Split edges into 1-hop neighbourhood chunks.

Supports two paths: - Fast path (edges_are_dst_sorted=True): O(1) slicing using precomputed partition splits. - Slow path (edges_are_dst_sorted=False): explicit subgraph extraction per chunk.

Parameters:
  • num_nodes (Union[int, tuple[int, int]]) – Number of target nodes in the graph, or tuple (src, dst) for a bipartite graph.

  • edge_attr (Tensor) – Edge attributes.

  • edge_index (Adj) – Edge index.

  • num_chunks (int) – Number of chunks to split into.

  • edges_are_dst_sorted (bool, optional) – Whether edge_index and edge_attr are already ordered by destination node. Edges from graph providers already are. Pass False for custom full-graph edges that are not ordered this way.

Returns:

List of edge attribute chunks and edge index chunks.

Return type:

tuple[list[Tensor], list[Adj]]

anemoi.models.distributed.khop_edges.drop_unconnected_src_nodes(x_src: Tensor, edge_index: Tensor | SparseTensor, num_nodes: tuple[int, int]) tuple[Tensor, Tensor | SparseTensor, Tensor]

Drop unconnected nodes from x_src and relabel edges.

Parameters:
  • x_src (Tensor) – Source node features.

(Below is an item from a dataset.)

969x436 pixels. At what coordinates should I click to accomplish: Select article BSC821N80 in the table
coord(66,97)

  • edge_index (Adj) – Edge index.

  • num_nodes (tuple[int, int]) – Number of nodes in graph (src, dst).

Returns:

Reduced node features, relabeled edge index, and indices of connected source nodes.

Return type:

tuple[Tensor, Adj, Tensor]

shapes

class anemoi.models.distributed.shapes.GraphShardInfo(nodes: list[int] | None = None, edges: list[int] | None = None)

Bases: object

class anemoi.models.distributed.shapes.BipartiteGraphShardInfo(src_nodes: list[int] | None = None, dst_nodes: list[int] | None = None, edges: list[int] | None = None)

Bases: object

anemoi.models.distributed.shapes.get_shard_sizes(tensor: Tensor, dim: int, model_comm_group: ProcessGroup | None = None) list[int] | None

Get per-rank shard sizes for a tensor split along a specific dimension.

anemoi.models.distributed.shapes.expand_shard_sizes_to_shapes(tensor: Tensor, dim: int, shard_sizes_dim: list[int]) list[list[int]]

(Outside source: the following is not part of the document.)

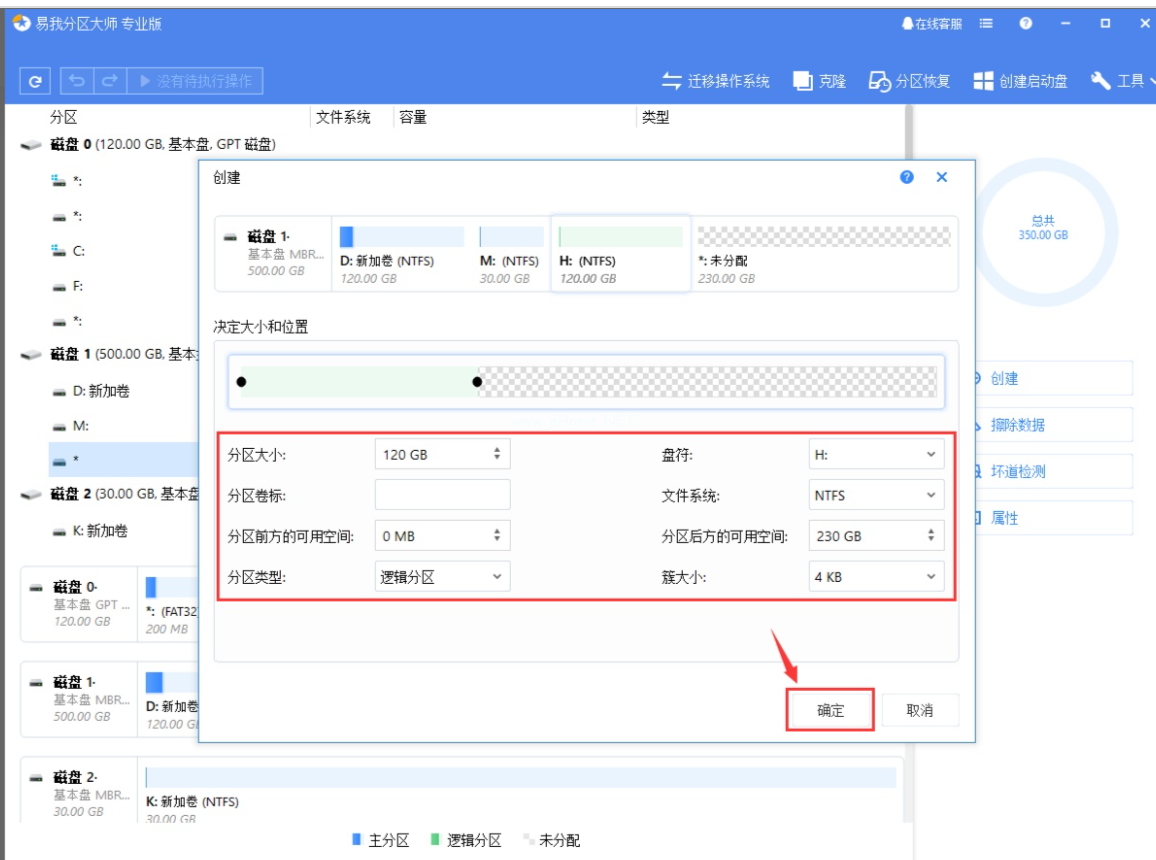This screenshot has width=1156, height=860.
Task: Expand the 工具 tools menu
Action: click(1118, 81)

Expand per-dimension shard sizes to full per-rank tensor shapes.

utils

anemoi.models.distributed.utils.model_is_distributed(model_comm_group: ProcessGroup | None = None) bool

Return whether a model communication group spans multiple ranks.

anemoi.models.distributed.utils.get_memory_format(tensor: Tensor)

Helper routine to get the memory format.